Susan Holloway, born Assunta Ferrara, Suzi to all her friends, was born in Williamsburg, Brooklyn, in March 1921, to a family of Southern Italian immigrants. With a family of 12, there was never a shortage of love and laughter. As a young woman she helped the war effort by working in the Brooklyn Navy Yard, supplying ships that sent much needed supplies to Europe.
After the war she taught herself accounting and held bookkeeping positions in various manufacturing firms that flourished in Brooklyn. Her books were so immaculately kept, all by hand, that even when she was always late for work, the bosses kept her on, since nobody could match her for accuracy and neatness.
A devoted “Ma,” she raised two children in Williamsburg, where many Italian families settled. There would always be a gang of kids playing in the streets of the neighborhood, where Ma could keep an eye on them.
Always an inventive entrepreneur, she ran several small businesses, having a great deal of fun with flea markets and second hand stores. With her unbounded energy, we often referred to her as the Energizer bunny. Everything she tackled, she did with gusto, and it all had to be perfect with Suzi.

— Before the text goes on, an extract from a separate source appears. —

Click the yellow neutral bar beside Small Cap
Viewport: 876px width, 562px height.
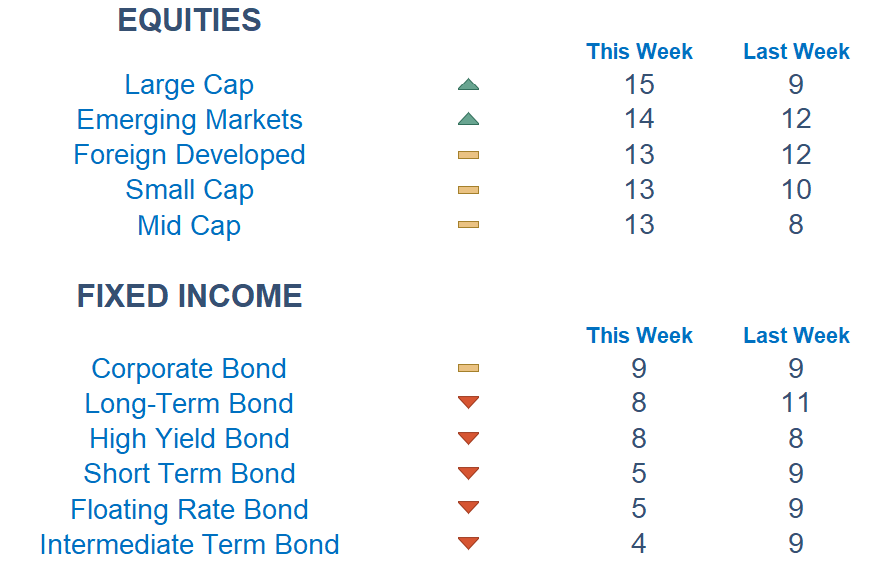[468, 190]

She had a lovely smile, was very easy going, and gave much love to everyone. She could strike up a conversation with anyone she met and become friends almost instantly. She was always ready with a spot-on wisecrack, and, if anyone epitomized the essential original Brooklynite, it was her.
In her later years, she moved to South Florida, where she was often seen pedaling around the neighborhood on her three-wheeled bicycle, helping her neighbors with chores around their homes.

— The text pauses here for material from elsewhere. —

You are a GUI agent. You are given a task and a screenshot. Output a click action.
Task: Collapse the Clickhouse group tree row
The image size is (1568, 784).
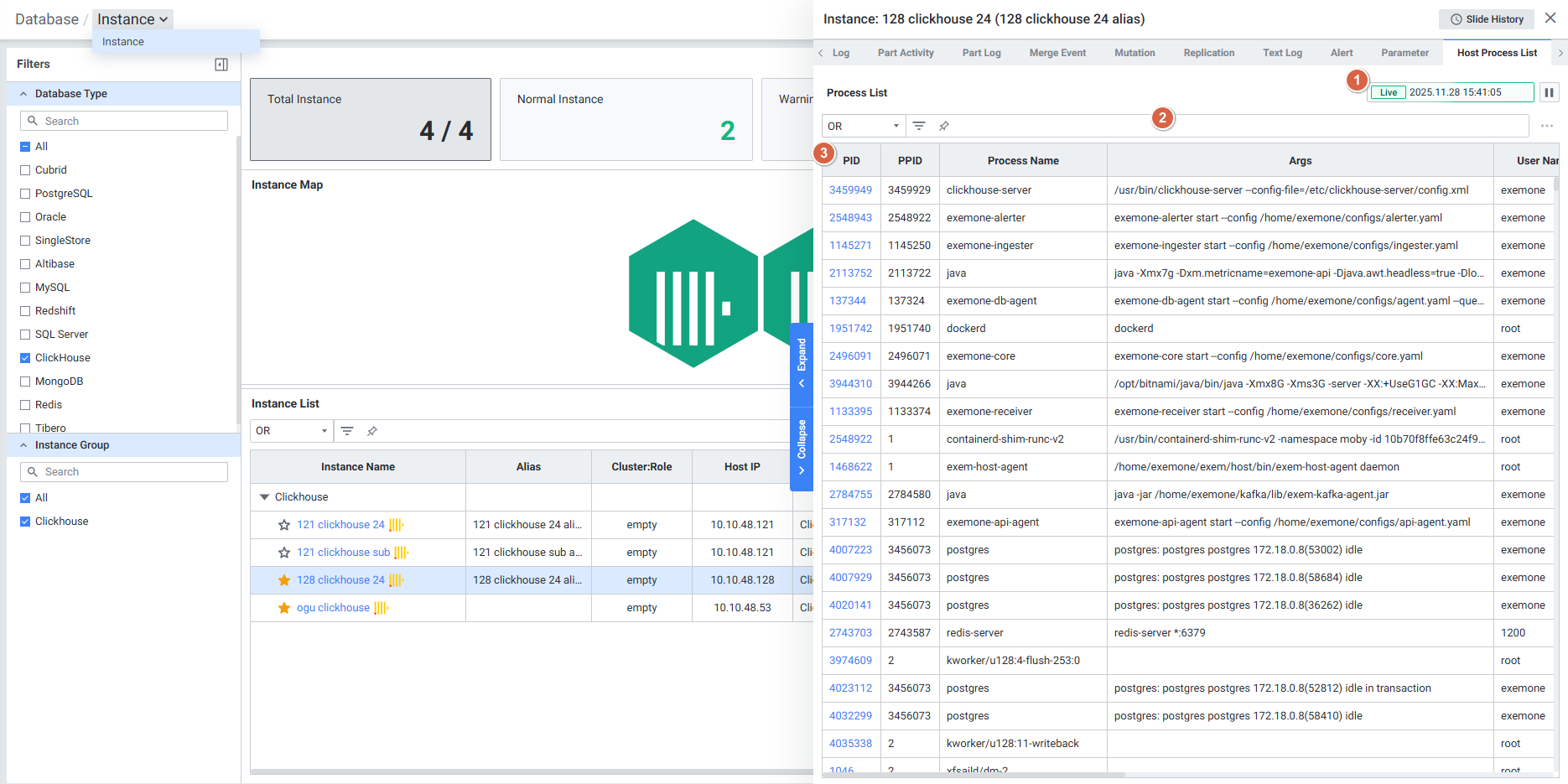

In her last years, we had the honor of her living with us on Whidbey Island, Wash. She was a spirited member of the Monday lunchtime crowd at the Commons in Langley. She also discovered her innate talent for art — filling many books with her wild and crazy energetic colored drawings.
If someone were to ask her secret to a long and healthy life, she would say “sleep late, drink strong coffee.” Indeed, she smoked cigarettes until past age 90.

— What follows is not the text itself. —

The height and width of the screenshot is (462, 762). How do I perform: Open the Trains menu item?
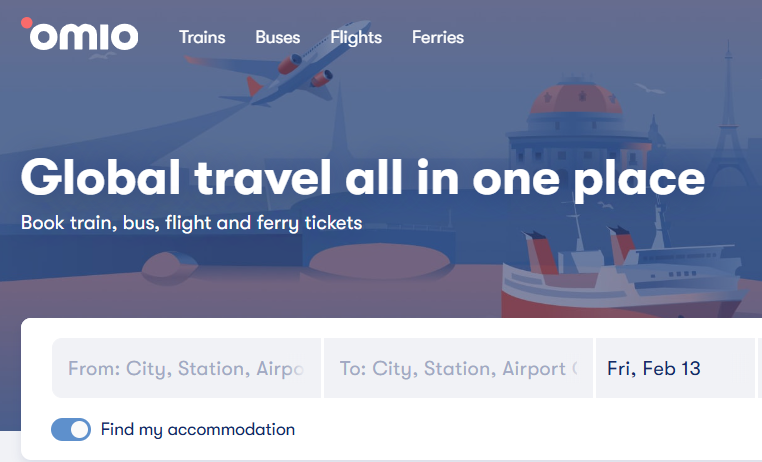[202, 38]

In her 100th year, with loved ones nearby, Suzi, while in her sleep, slipped the bonds of earth in a superbly peaceful transition, to meet her family.
Interred at the Woodsmen cemetery in Langley, Wash., a celebration of her life will be held at Maxwelton Beach — her favorite.
Shed no tears for Suzi.She is at peace, having a strong cup of coffee.
She leaves her daughter Louise Holloway Stanley; son James Holloway; son-in-law Ted Stanley; four grandchildren; and one great grandson.